The road to return home, however, isn't easy. Besides cut-throat competition and a price war, she had to redesign many exporting products, which often featured Greek and Roman gods, angels and other religious figures from Western civilization.
These products were not popular among Chinese customers, particularly those in southern China, because they were unfamiliar with these gods and figures, she said. For the home market, the company would replace them with Buddha or bodhisattva, or maybe statues of sexy women.
In addition, selling products at home needed good marketing, which Zhou said was very complex. "I have not learned how to sell them in the domestic market," she admitted.
Zhou said her company would continue to make use of Alibaba and capitalize on China's booming online shopping in its effort to develop a domestic market. "China's market is so huge and we won't skip it."
China, with a population of more than 1.3 billion, is the world's largest potential market for seemingly everything, ranging from electronics and cars.

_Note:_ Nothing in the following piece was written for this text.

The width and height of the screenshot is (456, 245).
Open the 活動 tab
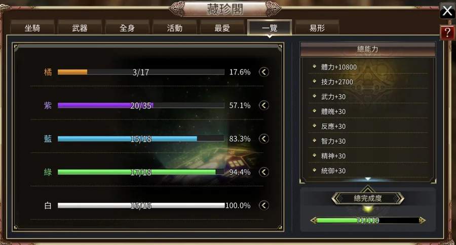pos(175,28)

The Chinese government has been making favorable policies to encourage exporters to shift from their focus on overseas markets. So Zhou's company was by no means alone. But as many Chinese once-thriving exporters sought to tap into the domestic market, they found themselves facing a bumpy road.
Wang Dongping, general manager of Guangdong Top Umbrella, said he just couldn't strike the right note in domestic sales. Among the many problems were a totally different business model, no sales channel and inability to design products suitable for the Chinese market, he said.

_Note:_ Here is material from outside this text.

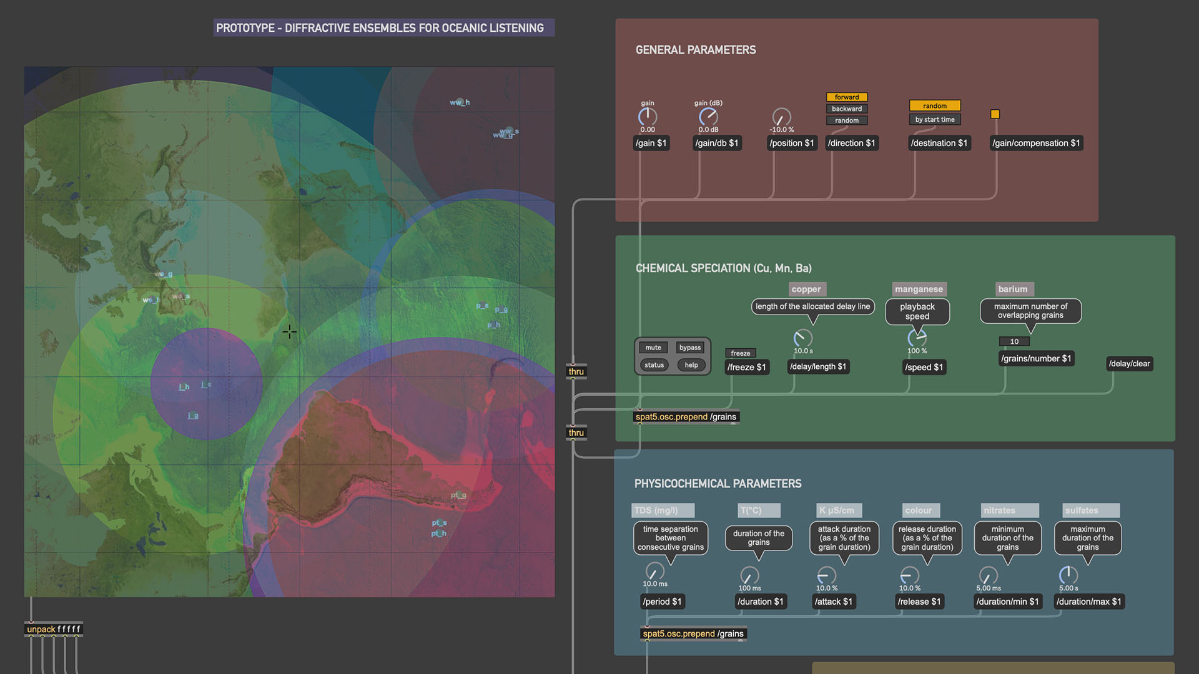Select the by start time destination option
1199x674 pixels.
(935, 120)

Top Umbrella sold more than US$1 million worth of umbrellas, 90 percent of which was for export. It had been manufacturing umbrellas for Western companies such as Disney, Kaloo, Happy Rain and Coca-Cola.
Wang said he had good expectations for the domestic market and tapping into it was not a makeshift business strategy.
"I am planning to organize my own sales team. And I hope that domestic sales could account for up to 30 percent of my company's annual output in the next two or three years," he said.
Poly Dragon and Top Umbrella, both small-sized enterprises, were trying to expand their domestic sales through e-commerce. And they won a promise from Alibaba of more help.
Wei Zhe, CEO of Alibaba's B2B division, on Saturday promised that Alibaba would help China's small- and medium-sized enterprises as much as possible. "In the first quarter this year, our profit was 50 million yuan (US$7.3) less than the same period last year. But we gave assistance to some 50,000 SMEs, cutting service fees by 1,000 yuan for them. And we will continue doing so," he said.
According to Wei, Chinese exporters were facing at least four hurdles on their road to tap potential at home -- raising design capability, finding a sales channel, setting up an after-sales service network and building their own brand.
Many Chinese exporting firms used to manufacture through an OEM(original equipment manufacturer) arrangement with overseas brands and make products based on the design provided by overseas brands. Once the products finished shipment, they finished their tasks.
Alibaba aimed to give SMEs a cotton coat to pull through the economic winter, he said, claiming that the survival rate of SMEs that have used e-commerce methods was four times higher than that of others.
According to an industry report released in February by the Shanghai-based iResearch Consulting Group, an Internet market researcher, China's online transaction volume last year rocketed 128.5 percent year on year to 128.2 billion yuan, which was 65 times more than that of 2003. That meant every Chinese spent more than 1,600 yuan last year on online purchases, 582 yuan more than the previous year.
The report said a quarter of China's nearly 300 million netizens took to online shopping last year. In 2008, Taobao had a total consumer-to-consumer transaction volume of 98 billion yuan, more than double that of 2007, outselling all retailers in China including Bailian Group and Wal-Mart.